El rostro de Balahr estaba tan rojo como si algo lo hubiese mordisqueado, y en él había llagas y tiras de carne viva medio sueltas, y en algunos lugares se veían asomar los huesos, pues Balahr, al igual que sus congéneres, estaba muriendo lentamente debido a una horrible enfermedad putrefactora resultado de haber morado en aquel plano extraño durante demasiado tiempo.
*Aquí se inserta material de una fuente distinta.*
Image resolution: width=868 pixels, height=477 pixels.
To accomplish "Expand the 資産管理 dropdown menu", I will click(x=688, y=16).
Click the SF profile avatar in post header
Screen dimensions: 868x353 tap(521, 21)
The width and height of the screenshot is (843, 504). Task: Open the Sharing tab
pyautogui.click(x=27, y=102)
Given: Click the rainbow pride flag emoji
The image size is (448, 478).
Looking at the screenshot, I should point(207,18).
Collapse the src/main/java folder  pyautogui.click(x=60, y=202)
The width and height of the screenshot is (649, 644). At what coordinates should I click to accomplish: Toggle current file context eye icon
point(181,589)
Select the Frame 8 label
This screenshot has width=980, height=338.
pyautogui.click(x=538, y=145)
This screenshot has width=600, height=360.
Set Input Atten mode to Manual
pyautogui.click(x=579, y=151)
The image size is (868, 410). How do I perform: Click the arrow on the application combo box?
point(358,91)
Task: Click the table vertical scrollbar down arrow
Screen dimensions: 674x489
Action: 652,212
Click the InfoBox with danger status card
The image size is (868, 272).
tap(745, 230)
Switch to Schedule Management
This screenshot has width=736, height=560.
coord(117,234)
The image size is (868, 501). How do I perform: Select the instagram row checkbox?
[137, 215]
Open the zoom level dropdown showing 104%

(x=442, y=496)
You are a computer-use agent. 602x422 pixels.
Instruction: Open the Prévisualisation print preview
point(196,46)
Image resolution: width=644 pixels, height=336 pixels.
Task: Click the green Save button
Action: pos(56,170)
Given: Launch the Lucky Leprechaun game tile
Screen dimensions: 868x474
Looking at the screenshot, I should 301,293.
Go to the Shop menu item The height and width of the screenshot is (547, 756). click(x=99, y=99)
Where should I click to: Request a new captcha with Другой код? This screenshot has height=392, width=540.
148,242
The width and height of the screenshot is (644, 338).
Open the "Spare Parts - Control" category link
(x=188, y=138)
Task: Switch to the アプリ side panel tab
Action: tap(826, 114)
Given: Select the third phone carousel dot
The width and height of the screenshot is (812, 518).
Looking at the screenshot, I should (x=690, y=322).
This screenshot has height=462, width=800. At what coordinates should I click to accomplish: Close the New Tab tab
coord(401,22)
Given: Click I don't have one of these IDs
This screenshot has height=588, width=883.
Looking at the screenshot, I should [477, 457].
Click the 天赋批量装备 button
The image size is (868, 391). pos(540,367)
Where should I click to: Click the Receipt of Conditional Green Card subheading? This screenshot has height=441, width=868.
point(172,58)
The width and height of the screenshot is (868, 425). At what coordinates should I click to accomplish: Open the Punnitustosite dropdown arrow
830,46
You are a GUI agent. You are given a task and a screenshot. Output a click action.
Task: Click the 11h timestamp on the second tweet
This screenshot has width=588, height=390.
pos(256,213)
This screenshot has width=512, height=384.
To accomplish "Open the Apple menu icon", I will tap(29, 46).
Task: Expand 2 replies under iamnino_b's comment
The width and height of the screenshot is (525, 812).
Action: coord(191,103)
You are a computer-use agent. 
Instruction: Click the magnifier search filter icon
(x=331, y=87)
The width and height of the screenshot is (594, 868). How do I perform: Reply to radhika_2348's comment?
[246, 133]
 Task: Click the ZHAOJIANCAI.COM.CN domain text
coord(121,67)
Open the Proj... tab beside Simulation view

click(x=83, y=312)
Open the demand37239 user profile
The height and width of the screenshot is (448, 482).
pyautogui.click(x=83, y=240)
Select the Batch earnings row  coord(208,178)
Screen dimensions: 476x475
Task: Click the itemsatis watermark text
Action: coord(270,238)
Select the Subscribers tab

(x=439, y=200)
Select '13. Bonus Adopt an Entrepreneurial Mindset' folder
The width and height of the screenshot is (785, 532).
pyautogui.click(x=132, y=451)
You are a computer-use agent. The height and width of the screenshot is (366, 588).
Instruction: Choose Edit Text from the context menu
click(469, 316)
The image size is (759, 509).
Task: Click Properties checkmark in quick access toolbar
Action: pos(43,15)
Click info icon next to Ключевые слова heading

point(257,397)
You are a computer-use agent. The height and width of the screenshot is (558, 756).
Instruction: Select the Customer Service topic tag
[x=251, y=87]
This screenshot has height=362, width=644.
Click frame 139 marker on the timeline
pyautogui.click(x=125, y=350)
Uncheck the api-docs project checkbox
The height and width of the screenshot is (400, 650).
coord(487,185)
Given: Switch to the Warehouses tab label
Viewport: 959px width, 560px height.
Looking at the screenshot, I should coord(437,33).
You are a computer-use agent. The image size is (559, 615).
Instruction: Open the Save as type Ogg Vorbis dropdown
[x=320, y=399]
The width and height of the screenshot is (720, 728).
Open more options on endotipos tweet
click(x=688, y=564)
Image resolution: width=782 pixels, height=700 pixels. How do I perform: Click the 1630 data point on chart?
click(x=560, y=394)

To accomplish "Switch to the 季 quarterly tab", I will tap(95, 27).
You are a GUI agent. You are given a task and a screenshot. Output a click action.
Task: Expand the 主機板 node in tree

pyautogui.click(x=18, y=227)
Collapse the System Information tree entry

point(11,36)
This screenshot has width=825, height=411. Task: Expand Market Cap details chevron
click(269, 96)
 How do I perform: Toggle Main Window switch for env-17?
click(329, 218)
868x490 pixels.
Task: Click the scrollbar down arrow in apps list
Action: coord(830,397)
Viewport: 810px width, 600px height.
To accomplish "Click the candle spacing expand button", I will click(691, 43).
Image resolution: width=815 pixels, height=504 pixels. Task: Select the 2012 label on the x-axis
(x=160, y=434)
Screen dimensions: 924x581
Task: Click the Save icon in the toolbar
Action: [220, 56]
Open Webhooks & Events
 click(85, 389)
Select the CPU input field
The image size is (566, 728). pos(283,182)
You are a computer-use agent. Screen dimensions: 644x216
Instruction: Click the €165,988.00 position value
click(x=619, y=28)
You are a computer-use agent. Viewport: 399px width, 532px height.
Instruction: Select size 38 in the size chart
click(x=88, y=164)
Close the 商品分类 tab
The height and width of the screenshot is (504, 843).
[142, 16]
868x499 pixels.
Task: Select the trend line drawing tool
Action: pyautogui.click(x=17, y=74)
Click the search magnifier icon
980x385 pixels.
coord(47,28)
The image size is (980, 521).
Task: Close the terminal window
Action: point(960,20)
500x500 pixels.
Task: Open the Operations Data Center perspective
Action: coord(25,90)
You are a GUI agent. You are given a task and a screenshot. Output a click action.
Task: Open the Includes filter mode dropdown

Y en la mejilla izquierda de Balahr había algo que se abría y se cerraba continuamente, y era la boca de Balahr, y encima de la boca y de la nariz medio roída había un único e inmenso párpado de carne muerta que cubría el terrible ojo de Balahr y ocultaba su mirada capaz de congelar a cualquier criatura viva, y en el párpado empezaba un cable unido a la carne mediante un gran gancho, y el cable pasaba por encima del cráneo de Balahr y por debajo de su sobaco, y el extremo del cable era sujetado por la mano de Balahr, su mano de dos dedos.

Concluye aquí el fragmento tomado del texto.